- [EXERCISE INPUTS]
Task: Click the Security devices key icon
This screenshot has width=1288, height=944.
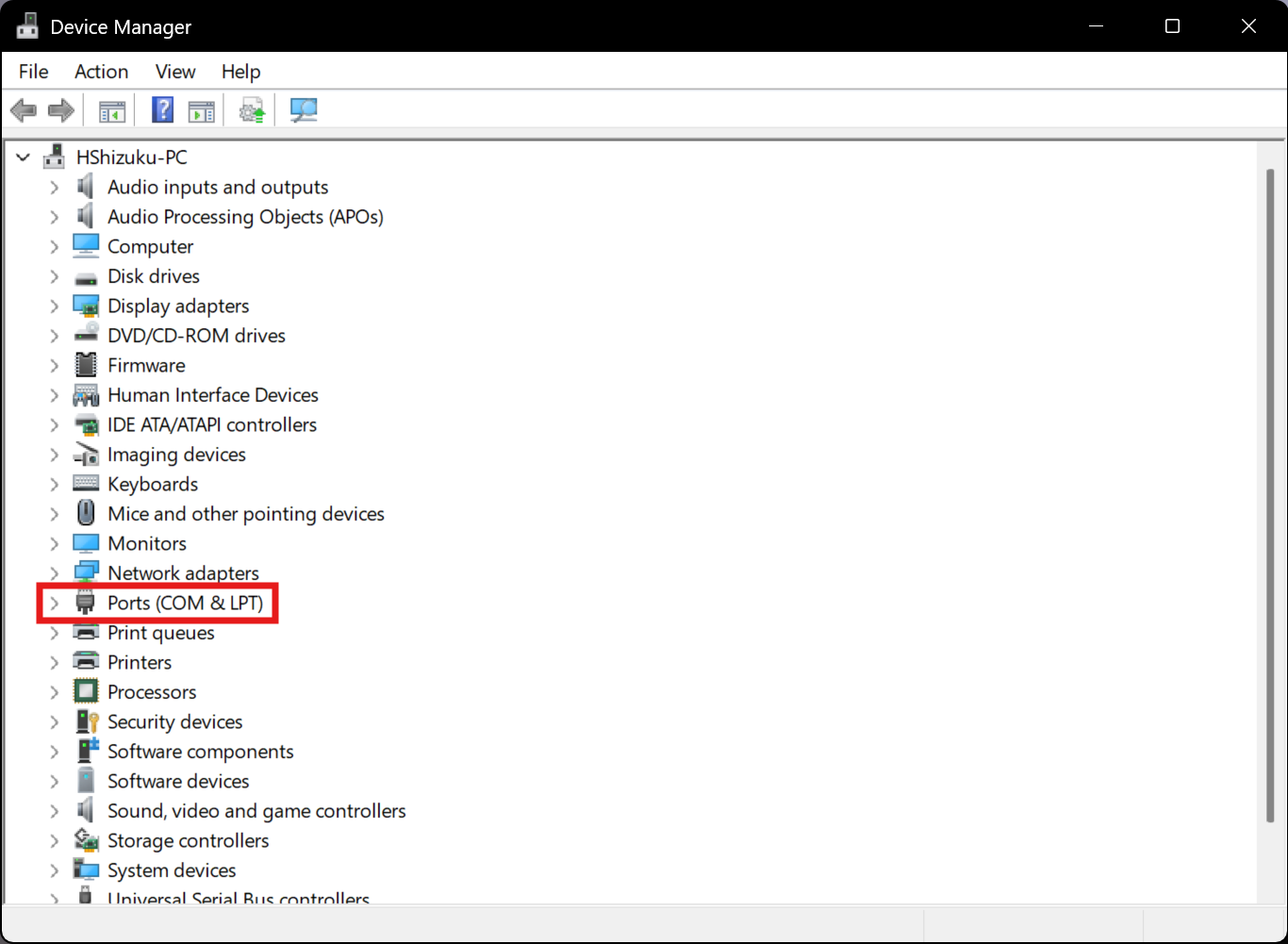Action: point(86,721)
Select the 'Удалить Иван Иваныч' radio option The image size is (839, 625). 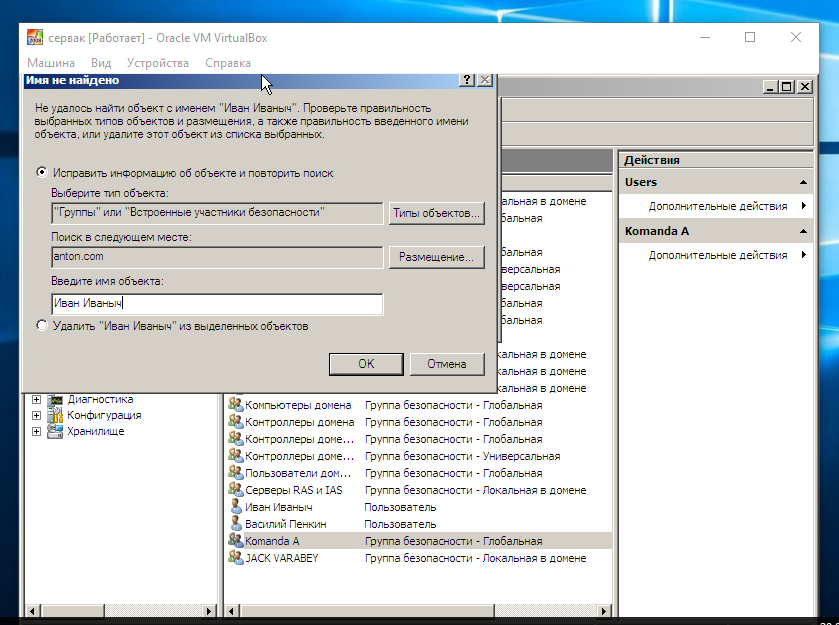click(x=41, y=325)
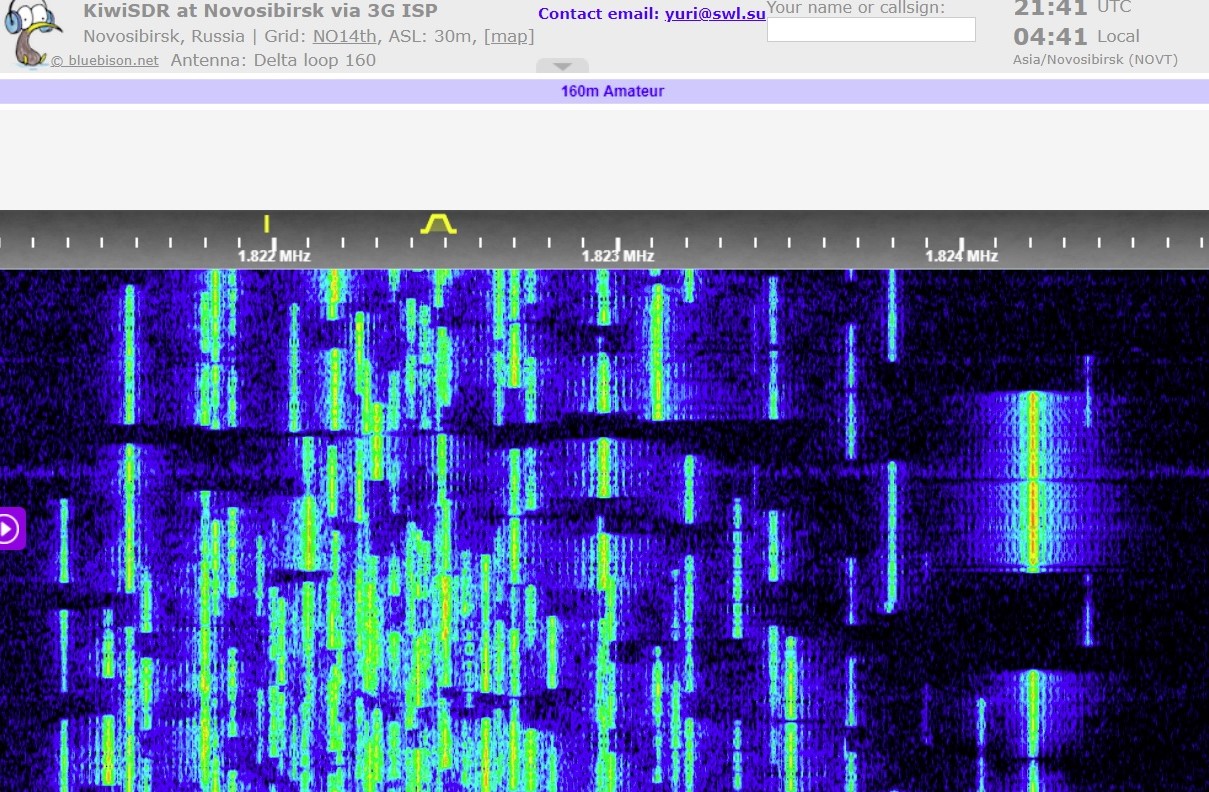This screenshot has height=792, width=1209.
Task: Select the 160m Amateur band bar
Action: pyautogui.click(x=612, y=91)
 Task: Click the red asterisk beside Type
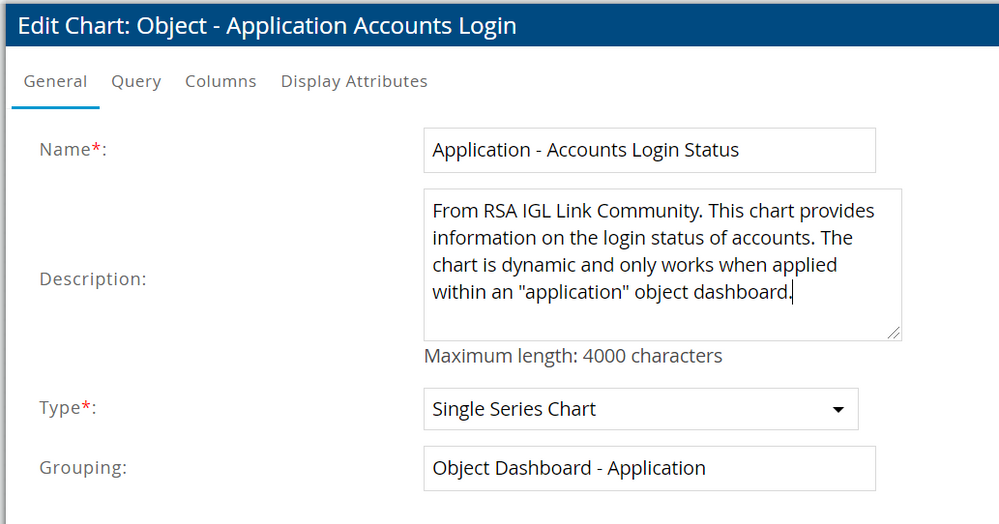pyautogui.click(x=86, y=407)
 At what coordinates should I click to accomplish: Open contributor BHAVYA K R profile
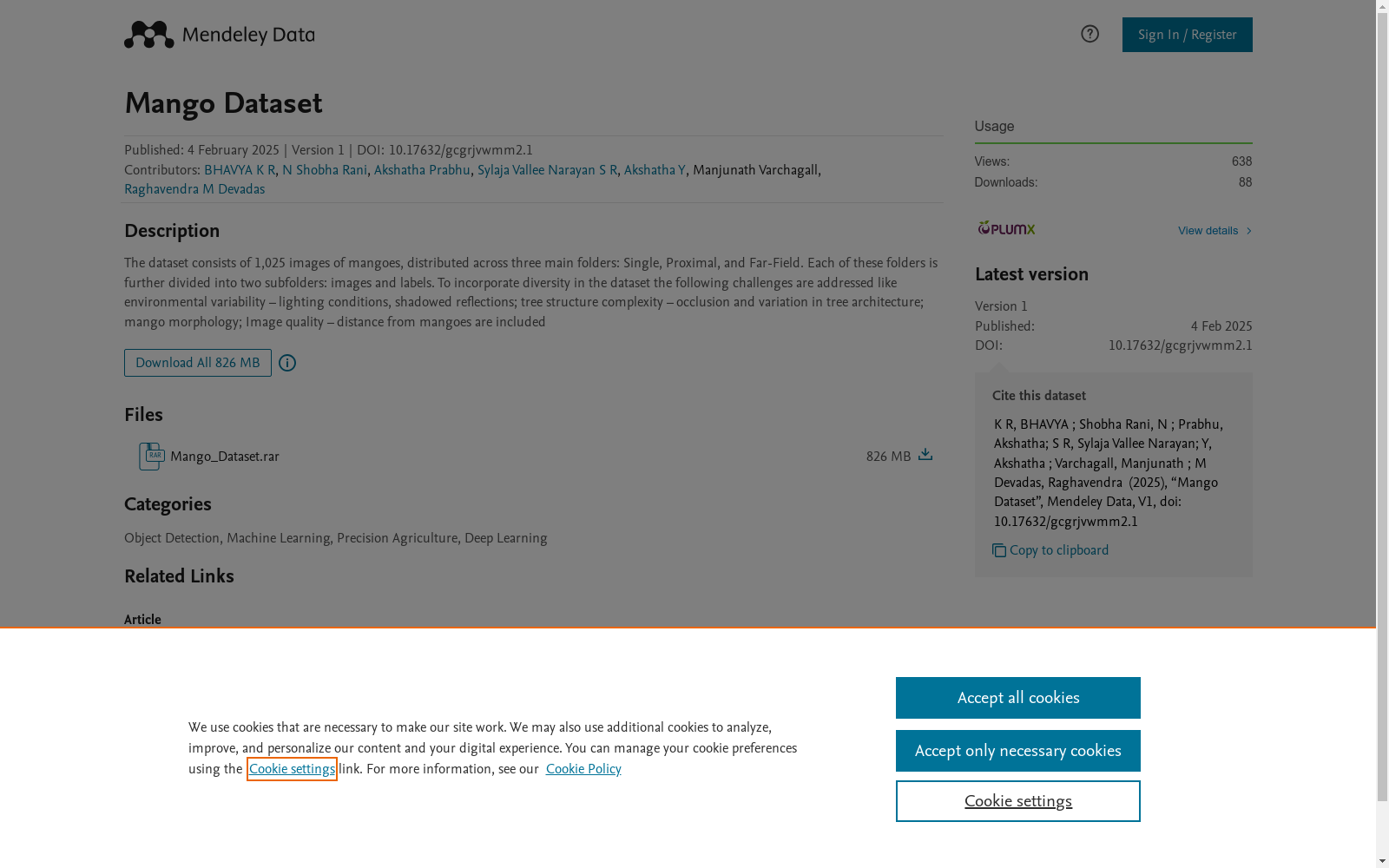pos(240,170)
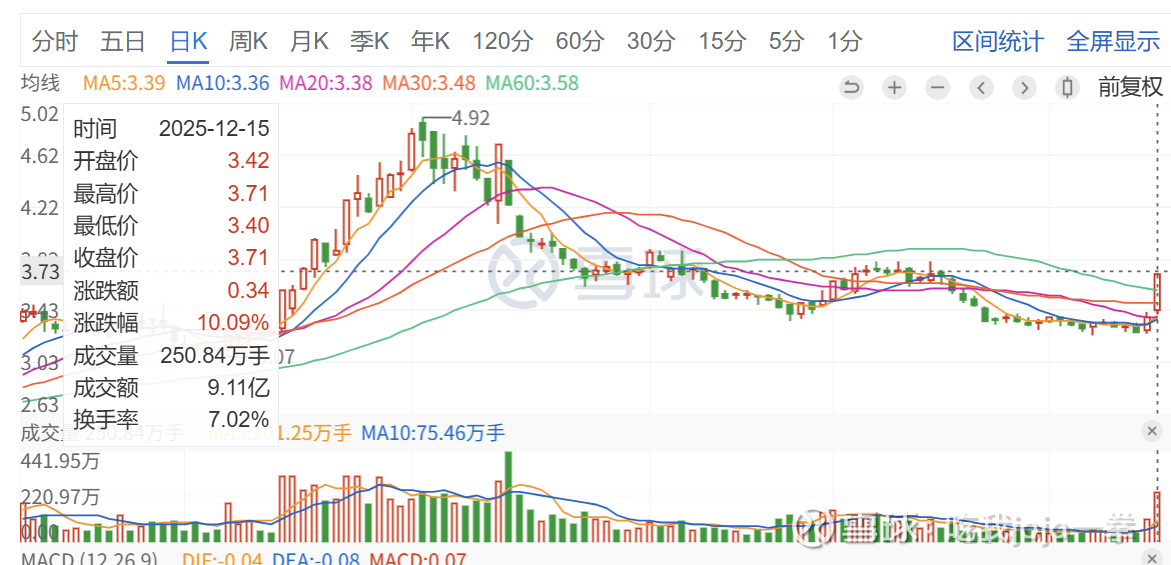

- [PROBLEM TO WORK ON] Ignoring the pictures, write out word for word only the lines from the one containing "Task: Click the red asterisk beside Type" through the last line of the data, both ends included.

- [EXPECTED OUTPUT]
 Task: Click the red asterisk beside Type
pyautogui.click(x=86, y=407)
 At what coordinates should I click to accomplish: Open contributor BHAVYA K R profile
pos(240,170)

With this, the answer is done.